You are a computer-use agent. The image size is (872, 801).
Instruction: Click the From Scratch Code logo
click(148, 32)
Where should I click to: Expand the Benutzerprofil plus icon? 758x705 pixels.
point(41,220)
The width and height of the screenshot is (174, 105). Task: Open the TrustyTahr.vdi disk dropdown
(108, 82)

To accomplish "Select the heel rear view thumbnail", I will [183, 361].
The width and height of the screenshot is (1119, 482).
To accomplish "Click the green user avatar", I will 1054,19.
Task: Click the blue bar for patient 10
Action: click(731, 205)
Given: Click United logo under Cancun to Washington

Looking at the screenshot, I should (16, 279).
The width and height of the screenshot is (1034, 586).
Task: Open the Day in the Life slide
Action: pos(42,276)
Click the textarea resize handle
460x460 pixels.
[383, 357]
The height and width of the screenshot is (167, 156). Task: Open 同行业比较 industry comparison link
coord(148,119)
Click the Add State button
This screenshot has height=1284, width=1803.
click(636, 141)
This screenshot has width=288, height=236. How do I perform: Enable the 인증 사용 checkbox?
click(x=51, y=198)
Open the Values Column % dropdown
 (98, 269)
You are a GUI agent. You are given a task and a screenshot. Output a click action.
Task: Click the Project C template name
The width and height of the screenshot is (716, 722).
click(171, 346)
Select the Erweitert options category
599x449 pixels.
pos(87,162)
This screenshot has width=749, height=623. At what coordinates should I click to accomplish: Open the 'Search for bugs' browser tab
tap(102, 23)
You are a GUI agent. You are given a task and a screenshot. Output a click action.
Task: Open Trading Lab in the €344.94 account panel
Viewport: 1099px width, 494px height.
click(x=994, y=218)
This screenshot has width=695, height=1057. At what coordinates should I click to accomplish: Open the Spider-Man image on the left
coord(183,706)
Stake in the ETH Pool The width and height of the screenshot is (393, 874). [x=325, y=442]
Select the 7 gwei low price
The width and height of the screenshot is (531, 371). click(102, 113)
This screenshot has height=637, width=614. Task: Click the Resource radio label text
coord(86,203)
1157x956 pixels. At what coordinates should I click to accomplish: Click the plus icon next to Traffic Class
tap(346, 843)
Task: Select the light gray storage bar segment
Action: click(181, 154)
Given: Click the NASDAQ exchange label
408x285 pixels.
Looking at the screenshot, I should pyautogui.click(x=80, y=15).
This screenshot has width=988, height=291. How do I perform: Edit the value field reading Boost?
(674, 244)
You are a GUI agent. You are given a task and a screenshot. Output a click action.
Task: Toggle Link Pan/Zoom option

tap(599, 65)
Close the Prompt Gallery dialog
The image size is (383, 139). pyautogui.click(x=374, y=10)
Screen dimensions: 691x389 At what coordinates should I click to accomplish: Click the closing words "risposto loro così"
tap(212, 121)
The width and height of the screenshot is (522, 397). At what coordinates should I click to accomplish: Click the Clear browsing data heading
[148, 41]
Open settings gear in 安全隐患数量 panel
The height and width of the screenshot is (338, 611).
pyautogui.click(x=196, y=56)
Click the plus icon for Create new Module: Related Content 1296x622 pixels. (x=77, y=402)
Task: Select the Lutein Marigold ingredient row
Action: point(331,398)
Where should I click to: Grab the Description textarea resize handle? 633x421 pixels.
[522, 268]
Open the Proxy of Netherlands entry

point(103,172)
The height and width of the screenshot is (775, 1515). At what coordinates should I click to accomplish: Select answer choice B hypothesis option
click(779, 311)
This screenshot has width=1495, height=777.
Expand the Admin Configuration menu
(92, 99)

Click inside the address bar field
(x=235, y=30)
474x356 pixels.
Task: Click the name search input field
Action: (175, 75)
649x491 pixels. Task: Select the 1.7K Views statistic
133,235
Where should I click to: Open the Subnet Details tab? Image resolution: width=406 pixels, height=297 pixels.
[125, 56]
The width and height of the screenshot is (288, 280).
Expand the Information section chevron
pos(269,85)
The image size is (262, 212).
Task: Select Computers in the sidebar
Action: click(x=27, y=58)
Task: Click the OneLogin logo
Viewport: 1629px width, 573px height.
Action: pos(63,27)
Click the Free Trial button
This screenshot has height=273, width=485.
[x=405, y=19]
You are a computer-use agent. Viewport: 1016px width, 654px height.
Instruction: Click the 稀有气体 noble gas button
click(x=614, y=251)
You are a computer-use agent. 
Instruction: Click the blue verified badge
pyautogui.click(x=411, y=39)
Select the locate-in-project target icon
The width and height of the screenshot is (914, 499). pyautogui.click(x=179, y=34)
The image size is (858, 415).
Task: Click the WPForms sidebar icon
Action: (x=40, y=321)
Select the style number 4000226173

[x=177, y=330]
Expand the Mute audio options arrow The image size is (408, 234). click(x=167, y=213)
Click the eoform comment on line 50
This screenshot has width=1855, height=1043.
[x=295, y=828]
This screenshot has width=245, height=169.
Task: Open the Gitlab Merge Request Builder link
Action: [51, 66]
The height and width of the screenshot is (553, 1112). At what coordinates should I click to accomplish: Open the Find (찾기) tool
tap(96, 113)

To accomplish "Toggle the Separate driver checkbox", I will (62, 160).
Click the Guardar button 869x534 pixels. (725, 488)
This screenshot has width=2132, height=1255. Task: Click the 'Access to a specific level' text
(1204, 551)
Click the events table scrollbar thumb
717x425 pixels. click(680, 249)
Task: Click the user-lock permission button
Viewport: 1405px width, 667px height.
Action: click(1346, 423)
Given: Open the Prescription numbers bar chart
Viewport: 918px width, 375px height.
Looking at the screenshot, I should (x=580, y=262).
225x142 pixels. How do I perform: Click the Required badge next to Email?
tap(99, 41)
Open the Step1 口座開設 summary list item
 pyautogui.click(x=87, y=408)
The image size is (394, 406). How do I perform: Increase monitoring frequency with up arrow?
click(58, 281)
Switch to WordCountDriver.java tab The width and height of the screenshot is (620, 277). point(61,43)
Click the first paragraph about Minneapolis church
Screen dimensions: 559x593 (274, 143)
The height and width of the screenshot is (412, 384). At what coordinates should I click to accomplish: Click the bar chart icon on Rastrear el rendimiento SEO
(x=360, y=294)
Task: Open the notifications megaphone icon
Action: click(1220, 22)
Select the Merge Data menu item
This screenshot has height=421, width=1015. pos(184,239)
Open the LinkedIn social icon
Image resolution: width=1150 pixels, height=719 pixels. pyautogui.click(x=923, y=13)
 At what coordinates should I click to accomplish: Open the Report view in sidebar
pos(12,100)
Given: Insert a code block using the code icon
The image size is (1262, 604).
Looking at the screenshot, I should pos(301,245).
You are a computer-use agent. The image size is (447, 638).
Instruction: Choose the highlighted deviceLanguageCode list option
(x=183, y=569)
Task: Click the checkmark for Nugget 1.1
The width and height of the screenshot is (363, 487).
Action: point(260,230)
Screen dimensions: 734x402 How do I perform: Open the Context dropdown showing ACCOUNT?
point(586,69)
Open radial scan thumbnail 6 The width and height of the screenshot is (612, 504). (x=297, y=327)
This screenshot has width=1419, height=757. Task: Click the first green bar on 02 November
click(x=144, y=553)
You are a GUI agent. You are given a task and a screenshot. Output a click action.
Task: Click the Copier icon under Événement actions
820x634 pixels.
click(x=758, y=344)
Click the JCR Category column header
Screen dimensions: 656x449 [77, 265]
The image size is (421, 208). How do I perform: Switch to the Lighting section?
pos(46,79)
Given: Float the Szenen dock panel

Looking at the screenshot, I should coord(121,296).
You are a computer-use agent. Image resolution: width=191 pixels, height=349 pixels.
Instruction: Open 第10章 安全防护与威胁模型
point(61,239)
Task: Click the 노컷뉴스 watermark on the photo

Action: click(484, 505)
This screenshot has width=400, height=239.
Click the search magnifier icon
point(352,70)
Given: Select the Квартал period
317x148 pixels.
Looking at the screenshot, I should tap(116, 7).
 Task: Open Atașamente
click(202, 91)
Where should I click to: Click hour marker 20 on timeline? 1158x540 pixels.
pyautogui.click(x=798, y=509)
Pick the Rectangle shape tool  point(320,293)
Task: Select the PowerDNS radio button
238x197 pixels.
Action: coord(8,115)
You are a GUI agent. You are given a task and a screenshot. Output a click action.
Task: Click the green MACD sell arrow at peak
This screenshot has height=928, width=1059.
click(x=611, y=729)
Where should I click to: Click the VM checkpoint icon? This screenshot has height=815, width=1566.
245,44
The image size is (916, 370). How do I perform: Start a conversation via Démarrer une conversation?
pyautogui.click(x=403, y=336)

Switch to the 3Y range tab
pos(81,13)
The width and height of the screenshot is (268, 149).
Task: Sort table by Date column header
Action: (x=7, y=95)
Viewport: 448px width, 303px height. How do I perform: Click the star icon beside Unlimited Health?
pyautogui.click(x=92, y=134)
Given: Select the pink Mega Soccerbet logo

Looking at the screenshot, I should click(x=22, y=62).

___

## Work required
Looking at the material above, please copy exactly every line from its first line through the line containing "The width and height of the screenshot is (1119, 482).", with both ends included and nothing else.

## Response to the task
You are a computer-use agent. The image size is (872, 801).
Instruction: Click the From Scratch Code logo
click(148, 32)
Where should I click to: Expand the Benutzerprofil plus icon? 758x705 pixels.
point(41,220)
The width and height of the screenshot is (174, 105). Task: Open the TrustyTahr.vdi disk dropdown
(108, 82)

To accomplish "Select the heel rear view thumbnail", I will [183, 361].
The width and height of the screenshot is (1119, 482).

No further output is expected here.